::: Page text :::

# Multi-Boot Live DVD



## Aspire (Jun 10, 2010)

I want to make a multi boot live DVD containing the following OSes:

Ubuntu 10.04 32-bit
Linux Mint 9 Isadora
Backtrack 4

By Multi boot Live DVD i mean that i should be able to boot into any of them without prior installation (similar to a live CD)

So, how do i proceed with it?


----------



## Aspire (Jun 11, 2010)

any solutions?


----------



## Garbage (Jun 11, 2010)

* 		 			[How To] Multi-boot DVD Guide **
*


----------



## Aspire (Jun 11, 2010)

Its for Windows + Non Live


----------



## rahilm (Jun 20, 2010)

::: Entries :::

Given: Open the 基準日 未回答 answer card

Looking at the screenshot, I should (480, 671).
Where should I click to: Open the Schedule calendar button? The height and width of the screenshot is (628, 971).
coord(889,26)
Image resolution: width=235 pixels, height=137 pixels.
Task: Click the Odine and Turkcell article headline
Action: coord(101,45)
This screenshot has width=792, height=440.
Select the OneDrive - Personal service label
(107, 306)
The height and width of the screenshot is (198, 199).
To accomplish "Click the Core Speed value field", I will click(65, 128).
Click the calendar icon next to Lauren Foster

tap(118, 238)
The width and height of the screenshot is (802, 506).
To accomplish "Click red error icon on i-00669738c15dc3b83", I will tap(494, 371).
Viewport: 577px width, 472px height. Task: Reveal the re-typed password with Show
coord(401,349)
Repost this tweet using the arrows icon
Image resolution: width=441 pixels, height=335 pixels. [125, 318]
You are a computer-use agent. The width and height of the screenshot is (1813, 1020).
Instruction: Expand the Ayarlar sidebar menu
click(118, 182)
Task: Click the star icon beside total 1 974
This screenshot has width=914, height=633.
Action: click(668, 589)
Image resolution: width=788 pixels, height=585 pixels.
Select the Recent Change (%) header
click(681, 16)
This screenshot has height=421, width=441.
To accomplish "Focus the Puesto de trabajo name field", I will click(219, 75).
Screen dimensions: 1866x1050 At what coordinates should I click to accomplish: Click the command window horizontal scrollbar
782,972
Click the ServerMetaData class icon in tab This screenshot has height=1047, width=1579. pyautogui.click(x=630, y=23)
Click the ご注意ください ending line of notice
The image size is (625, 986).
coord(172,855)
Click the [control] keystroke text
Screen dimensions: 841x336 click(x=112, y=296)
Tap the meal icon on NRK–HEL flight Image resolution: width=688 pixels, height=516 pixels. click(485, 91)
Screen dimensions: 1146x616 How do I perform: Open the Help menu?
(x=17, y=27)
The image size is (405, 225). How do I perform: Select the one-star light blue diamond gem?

:::

Stated problem 1. From the multi-boot DVD thread above, copy the passage that begins at the words "I want to make" and ends after "to a live CD)".
Stated problem 2. In the multi-boot DVD thread, which operating systems did Aspire want on the live DVD?

Task answer 1.
I want to make a multi boot live DVD containing the following OSes:

Ubuntu 10.04 32-bit
Linux Mint 9 Isadora
Backtrack 4

By Multi boot Live DVD i mean that i should be able to boot into any of them without prior installation (similar to a live CD)

Task answer 2. Ubuntu 10.04 32-bit, Linux Mint 9 Isadora, and Backtrack 4.